East students reflect upon AAPI Heritage Month
June 20, 2021
From the red tassels that hang on my walls,to the calendar that is inscribed with “-good fortune.” From the homemade meals, its fragrance lingering in the air long after. To the morals and principles that makeup who I am.
“What does being AAPI mean to you, what importance does AAPI Month have for you?”
Such a question is hard for me to answer when every aspect of my life has been painted with the influence of being Asian. Is it my monolid eyes? My lack of a nose bridge? Perhaps it’s how I’ll say “Aiya!” when surprised or how that one bittersweet song reminds me of my childhood.
AAPI Heritage month helps to celebrate all those different aspects of me.However, some people see those differences and think we are outsiders. They spit on us. They attack us.
“Video shows stranger attacking Asian woman with a hammer in NYC”
“Man Arrested In San Francisco Stabbing Of 2 Asian Women.”
“EXCLUSIVE: Asian father brutally attacked while walking with a 1-year-old child in SF”
Each day comes with more articles, more Instagram posts, that fill up my feed. I feel jaded, I feel like escaping from the madness. But I had the honor to speak at the Anti-Asian Hate Rally in Cherry Hill.The strength that it took to reflect on what’s been going on, and to channel my emotions into words, it made me feel empowered to atleast try to do something.
And for many others as well, this time has been a time of hardship.Many feel as though we’re trapped— both hoping to do something to help, but not sure of what to do. We know we must acknowledge what’s been going on but,by doing so, we uncover immense pain.

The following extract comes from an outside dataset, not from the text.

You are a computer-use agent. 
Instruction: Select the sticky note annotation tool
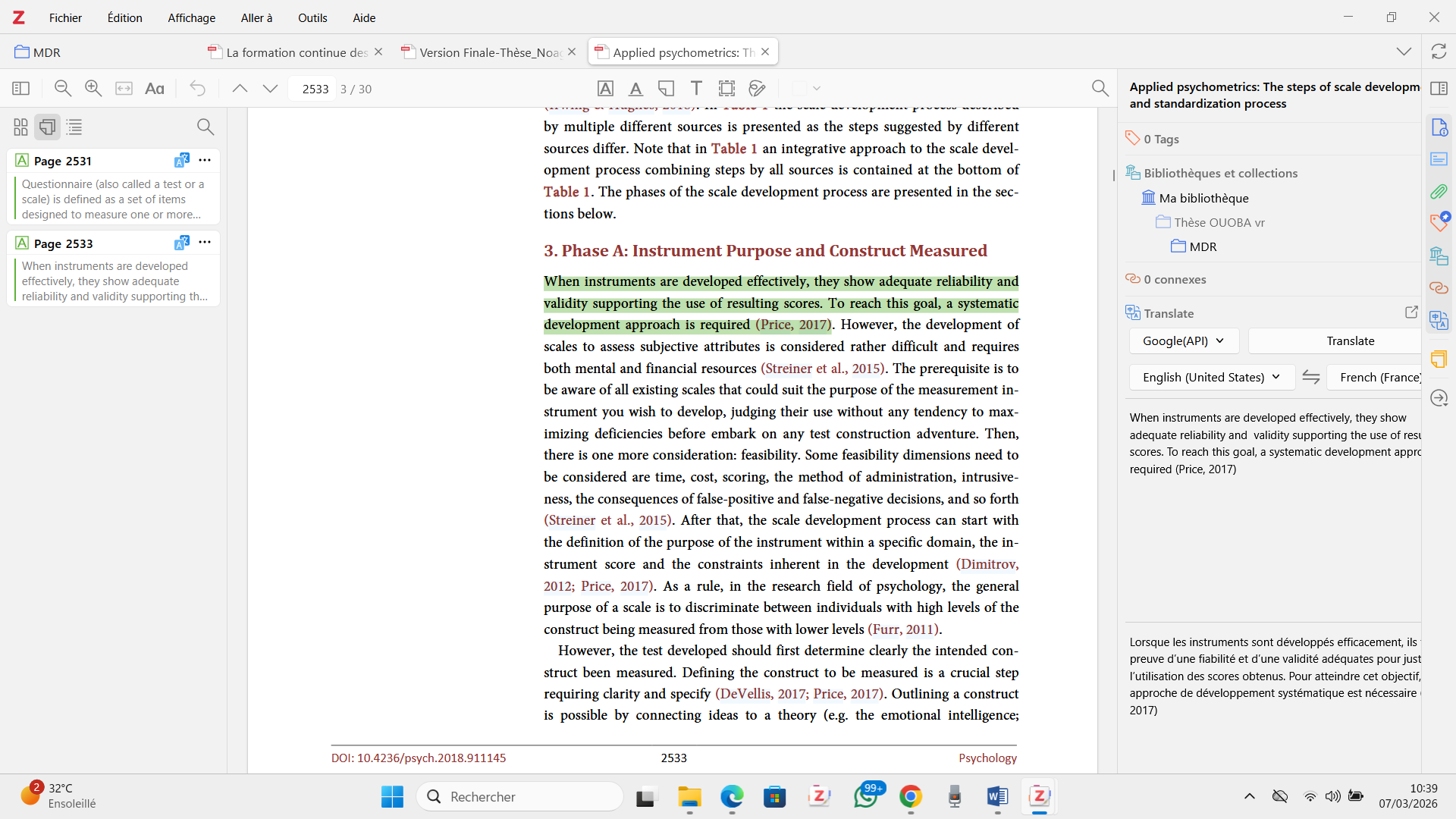tap(666, 89)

For some, even
a simple like, comment, or repost, can require over coming an insurmountable mental wall.
During this time, please acknowledge what has been happening to us and understand that this
isn’t the first time either.From the Chinese Exclusion Act to the keeping of indigenous Filipinos in zoos, the AAPI community has suffered injustices at the hands of America. As the AAPI community begins to awaken and realize this, we will and must drive the change that will ensure that our children and grandchildren will not experience the same discrimination that we do.
When you see our differences, don’t see us as outsiders. Celebrate those differences, and celebrate us as AAPI.